**WHAT YOU NEED TO DO:** Reproduce verbatim the items from the line containing "coordinates (270, 6)." through the line containing "This screenshot has height=398, width=537.", both lines included.
++++ MATERIAL FOR THIS TASK ++++
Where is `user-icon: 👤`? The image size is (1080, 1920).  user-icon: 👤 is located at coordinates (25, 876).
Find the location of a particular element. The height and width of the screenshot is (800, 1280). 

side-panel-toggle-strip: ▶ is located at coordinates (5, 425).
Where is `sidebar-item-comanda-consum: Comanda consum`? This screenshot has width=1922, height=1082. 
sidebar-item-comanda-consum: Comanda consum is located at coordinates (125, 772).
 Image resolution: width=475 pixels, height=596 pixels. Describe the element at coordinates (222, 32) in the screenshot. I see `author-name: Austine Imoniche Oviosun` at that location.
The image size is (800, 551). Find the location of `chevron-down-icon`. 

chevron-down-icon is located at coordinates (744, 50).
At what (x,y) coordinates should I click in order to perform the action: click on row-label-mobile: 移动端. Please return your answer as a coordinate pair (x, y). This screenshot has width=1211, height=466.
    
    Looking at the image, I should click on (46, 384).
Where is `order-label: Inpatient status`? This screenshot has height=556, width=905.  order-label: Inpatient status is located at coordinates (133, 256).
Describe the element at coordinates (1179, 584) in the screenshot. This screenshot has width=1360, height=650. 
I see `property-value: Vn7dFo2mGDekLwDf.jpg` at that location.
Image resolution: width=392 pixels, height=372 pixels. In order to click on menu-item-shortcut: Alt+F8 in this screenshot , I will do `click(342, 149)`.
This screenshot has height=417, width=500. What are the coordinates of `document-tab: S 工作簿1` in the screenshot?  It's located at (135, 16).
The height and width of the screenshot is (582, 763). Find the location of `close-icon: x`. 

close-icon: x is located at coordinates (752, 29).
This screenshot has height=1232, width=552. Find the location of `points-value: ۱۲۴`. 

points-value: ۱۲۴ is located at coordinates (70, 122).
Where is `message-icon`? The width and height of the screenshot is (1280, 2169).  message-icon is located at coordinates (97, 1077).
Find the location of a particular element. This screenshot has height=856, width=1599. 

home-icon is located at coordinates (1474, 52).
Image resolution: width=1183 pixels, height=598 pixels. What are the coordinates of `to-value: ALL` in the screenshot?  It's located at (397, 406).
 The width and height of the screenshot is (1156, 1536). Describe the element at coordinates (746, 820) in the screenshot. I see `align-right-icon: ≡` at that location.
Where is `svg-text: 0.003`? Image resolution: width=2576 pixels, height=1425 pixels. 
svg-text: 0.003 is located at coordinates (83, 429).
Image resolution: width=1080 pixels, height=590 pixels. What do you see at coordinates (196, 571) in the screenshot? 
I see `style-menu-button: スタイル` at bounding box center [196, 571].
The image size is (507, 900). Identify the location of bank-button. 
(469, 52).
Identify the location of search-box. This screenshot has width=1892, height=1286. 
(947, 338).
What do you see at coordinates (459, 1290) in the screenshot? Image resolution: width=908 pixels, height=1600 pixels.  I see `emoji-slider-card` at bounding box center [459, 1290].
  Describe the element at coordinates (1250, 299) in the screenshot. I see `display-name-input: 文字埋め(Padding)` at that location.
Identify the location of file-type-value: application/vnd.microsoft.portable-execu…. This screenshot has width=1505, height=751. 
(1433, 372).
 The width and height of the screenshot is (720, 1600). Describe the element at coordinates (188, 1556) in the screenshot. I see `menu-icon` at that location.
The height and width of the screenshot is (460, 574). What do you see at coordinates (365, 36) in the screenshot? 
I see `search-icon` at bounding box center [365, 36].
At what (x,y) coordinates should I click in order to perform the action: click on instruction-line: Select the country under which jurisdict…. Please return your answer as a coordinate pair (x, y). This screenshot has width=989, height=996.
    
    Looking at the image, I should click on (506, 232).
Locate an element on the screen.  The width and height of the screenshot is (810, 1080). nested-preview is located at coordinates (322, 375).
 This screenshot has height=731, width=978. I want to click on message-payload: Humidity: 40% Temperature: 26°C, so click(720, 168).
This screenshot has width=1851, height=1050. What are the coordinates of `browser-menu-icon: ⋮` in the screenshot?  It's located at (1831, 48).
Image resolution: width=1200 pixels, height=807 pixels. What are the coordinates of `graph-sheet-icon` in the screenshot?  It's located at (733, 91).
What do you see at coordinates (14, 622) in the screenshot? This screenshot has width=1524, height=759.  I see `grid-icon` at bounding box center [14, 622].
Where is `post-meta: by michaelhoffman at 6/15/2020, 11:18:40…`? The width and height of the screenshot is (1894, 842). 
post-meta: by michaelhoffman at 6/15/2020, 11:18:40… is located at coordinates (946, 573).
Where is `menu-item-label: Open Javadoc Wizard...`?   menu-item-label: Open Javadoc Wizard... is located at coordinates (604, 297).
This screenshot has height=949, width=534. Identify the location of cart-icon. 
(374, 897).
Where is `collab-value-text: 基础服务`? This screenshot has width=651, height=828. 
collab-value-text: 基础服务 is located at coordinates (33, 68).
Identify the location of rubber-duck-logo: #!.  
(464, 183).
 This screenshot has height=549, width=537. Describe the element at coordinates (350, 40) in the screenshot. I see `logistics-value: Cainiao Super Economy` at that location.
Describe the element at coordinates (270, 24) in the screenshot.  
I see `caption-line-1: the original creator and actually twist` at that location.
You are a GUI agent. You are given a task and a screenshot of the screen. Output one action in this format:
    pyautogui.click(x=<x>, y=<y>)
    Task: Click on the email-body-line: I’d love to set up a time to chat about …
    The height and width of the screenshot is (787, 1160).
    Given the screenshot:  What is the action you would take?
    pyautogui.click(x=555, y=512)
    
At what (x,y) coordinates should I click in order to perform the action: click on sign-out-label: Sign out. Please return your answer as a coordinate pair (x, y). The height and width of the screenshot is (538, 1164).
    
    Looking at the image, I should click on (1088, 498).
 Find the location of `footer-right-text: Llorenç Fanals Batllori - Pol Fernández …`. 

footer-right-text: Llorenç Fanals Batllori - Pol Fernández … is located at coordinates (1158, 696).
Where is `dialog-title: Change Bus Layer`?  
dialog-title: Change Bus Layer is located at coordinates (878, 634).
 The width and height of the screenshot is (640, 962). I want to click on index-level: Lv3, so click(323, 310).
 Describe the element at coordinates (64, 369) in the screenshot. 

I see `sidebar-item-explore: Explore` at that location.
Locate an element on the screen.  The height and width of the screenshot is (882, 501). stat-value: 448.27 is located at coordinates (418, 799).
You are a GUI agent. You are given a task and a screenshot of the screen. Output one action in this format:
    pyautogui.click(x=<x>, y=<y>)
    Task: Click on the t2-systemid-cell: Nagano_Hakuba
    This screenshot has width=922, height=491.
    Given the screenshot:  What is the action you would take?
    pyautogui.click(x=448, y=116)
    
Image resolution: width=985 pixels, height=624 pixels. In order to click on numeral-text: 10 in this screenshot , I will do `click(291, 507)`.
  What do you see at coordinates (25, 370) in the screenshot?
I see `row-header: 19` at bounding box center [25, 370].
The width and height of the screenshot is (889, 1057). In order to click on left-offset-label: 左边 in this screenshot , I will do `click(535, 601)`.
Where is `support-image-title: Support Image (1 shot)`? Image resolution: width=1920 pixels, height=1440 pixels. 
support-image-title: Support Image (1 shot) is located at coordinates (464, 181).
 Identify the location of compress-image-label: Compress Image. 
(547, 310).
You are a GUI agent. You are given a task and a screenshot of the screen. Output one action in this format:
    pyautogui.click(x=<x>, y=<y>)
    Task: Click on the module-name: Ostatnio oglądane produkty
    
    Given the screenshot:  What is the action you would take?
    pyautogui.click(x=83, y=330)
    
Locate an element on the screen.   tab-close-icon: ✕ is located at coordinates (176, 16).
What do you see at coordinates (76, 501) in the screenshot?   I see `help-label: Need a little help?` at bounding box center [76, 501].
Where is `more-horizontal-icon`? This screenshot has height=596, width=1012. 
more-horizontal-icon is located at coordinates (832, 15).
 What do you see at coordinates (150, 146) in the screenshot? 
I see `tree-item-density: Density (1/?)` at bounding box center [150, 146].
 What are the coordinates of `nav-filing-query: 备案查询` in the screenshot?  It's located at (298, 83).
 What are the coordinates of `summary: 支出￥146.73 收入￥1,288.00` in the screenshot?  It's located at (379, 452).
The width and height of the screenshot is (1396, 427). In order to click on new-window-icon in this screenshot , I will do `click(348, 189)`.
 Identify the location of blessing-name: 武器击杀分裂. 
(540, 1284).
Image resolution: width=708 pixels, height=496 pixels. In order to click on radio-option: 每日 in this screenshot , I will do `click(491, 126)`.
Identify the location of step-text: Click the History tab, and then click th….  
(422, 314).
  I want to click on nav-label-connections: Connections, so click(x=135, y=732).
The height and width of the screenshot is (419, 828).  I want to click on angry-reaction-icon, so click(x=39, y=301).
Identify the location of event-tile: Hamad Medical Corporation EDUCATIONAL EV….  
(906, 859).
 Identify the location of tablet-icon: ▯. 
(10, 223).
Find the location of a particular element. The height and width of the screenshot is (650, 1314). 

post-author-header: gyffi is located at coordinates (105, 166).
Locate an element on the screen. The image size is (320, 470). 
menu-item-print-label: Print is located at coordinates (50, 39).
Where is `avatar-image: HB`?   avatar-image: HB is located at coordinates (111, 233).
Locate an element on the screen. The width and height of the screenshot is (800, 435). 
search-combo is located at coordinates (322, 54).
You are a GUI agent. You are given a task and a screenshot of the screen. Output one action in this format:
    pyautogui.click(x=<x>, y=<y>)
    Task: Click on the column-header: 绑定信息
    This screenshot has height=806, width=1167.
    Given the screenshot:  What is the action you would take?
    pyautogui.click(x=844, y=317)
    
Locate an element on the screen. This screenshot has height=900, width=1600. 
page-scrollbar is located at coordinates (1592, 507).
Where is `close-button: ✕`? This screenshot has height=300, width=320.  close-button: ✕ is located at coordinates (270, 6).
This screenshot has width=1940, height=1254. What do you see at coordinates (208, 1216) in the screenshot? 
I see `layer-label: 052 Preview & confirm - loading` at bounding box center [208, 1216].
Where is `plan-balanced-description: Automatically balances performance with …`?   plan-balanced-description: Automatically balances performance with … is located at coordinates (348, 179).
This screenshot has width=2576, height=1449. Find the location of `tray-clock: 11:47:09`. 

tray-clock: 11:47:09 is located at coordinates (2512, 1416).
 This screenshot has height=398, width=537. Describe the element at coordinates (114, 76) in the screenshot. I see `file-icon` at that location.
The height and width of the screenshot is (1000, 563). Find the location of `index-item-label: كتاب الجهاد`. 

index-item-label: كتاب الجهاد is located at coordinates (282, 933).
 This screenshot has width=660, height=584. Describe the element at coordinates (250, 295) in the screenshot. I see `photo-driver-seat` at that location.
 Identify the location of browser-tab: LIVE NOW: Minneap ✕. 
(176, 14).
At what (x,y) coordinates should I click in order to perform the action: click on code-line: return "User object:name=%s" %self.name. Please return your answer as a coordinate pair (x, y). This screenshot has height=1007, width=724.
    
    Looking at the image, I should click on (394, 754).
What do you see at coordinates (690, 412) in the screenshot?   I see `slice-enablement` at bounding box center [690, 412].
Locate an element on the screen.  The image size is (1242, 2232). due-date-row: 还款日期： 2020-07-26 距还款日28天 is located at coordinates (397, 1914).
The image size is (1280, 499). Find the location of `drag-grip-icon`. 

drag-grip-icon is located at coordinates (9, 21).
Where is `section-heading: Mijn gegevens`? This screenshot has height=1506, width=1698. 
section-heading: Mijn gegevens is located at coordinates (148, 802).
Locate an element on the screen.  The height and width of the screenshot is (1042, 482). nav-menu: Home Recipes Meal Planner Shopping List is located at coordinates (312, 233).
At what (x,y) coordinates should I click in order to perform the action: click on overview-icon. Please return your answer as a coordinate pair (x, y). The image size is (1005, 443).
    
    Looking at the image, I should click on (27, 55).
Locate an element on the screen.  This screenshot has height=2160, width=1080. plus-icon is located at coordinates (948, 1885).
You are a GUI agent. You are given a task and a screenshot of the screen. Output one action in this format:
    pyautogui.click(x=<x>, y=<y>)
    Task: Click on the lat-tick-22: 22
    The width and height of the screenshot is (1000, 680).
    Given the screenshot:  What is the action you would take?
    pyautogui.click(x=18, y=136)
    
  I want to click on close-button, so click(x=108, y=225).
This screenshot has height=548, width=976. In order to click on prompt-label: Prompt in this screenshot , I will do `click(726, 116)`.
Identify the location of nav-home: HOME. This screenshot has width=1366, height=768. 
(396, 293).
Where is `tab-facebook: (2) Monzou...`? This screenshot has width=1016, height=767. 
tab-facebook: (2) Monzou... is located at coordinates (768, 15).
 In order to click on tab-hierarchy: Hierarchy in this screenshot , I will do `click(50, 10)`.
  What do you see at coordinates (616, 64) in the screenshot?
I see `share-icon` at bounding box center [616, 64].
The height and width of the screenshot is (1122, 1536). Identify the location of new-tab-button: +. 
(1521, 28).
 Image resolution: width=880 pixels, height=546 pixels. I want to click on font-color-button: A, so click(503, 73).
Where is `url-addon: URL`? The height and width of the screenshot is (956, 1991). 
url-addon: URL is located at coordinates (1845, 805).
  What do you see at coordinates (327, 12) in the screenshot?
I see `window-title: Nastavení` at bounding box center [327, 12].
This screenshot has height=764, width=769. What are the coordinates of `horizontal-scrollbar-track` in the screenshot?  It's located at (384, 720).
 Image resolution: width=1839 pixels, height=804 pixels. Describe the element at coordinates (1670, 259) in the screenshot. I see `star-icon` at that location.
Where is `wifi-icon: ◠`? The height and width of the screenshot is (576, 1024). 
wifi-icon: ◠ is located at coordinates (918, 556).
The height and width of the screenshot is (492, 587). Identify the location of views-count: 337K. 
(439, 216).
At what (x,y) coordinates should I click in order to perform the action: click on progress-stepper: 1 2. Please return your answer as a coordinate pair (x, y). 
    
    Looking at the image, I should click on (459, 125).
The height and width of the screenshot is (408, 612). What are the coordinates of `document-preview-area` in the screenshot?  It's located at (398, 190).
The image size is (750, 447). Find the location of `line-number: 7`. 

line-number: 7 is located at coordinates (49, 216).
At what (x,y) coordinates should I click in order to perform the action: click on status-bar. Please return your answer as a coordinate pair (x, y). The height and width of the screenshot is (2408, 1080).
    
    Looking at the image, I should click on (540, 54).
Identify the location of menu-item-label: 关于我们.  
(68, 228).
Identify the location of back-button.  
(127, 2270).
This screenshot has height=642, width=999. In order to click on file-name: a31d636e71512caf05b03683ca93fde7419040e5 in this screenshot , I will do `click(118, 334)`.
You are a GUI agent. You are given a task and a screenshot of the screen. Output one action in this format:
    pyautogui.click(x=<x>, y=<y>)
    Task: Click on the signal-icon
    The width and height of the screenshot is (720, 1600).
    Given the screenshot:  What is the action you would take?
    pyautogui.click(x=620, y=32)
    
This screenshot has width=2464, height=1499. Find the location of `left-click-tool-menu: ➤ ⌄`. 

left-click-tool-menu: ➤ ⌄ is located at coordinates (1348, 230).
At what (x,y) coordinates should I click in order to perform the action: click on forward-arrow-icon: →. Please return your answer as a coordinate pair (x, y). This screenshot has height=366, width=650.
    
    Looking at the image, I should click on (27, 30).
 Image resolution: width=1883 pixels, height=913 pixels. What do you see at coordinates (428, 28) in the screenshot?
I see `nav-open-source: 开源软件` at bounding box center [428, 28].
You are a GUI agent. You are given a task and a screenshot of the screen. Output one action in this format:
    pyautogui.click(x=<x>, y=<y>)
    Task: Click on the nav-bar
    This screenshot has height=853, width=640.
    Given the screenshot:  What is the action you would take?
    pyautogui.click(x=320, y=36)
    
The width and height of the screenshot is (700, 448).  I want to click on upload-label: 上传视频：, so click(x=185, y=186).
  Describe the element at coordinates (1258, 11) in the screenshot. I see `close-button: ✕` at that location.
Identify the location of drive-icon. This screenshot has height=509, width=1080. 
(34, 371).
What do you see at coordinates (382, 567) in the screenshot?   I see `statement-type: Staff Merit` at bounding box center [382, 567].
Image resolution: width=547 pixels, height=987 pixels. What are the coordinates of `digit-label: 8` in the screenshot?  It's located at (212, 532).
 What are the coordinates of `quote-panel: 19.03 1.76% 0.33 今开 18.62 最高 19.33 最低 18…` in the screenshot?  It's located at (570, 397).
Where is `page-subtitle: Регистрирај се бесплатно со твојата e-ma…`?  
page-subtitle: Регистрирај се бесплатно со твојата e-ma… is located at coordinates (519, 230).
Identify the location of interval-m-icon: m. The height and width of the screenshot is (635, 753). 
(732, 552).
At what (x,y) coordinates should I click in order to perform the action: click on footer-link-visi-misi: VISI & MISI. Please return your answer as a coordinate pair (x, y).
++++
**EXERCISE SOLUTION:**
Where is `close-button: ✕`? This screenshot has height=300, width=320.  close-button: ✕ is located at coordinates (270, 6).
This screenshot has width=1940, height=1254. What do you see at coordinates (208, 1216) in the screenshot? 
I see `layer-label: 052 Preview & confirm - loading` at bounding box center [208, 1216].
Where is `plan-balanced-description: Automatically balances performance with …`?   plan-balanced-description: Automatically balances performance with … is located at coordinates (348, 179).
This screenshot has width=2576, height=1449. Find the location of `tray-clock: 11:47:09`. 

tray-clock: 11:47:09 is located at coordinates (2512, 1416).
 This screenshot has height=398, width=537. Describe the element at coordinates (114, 76) in the screenshot. I see `file-icon` at that location.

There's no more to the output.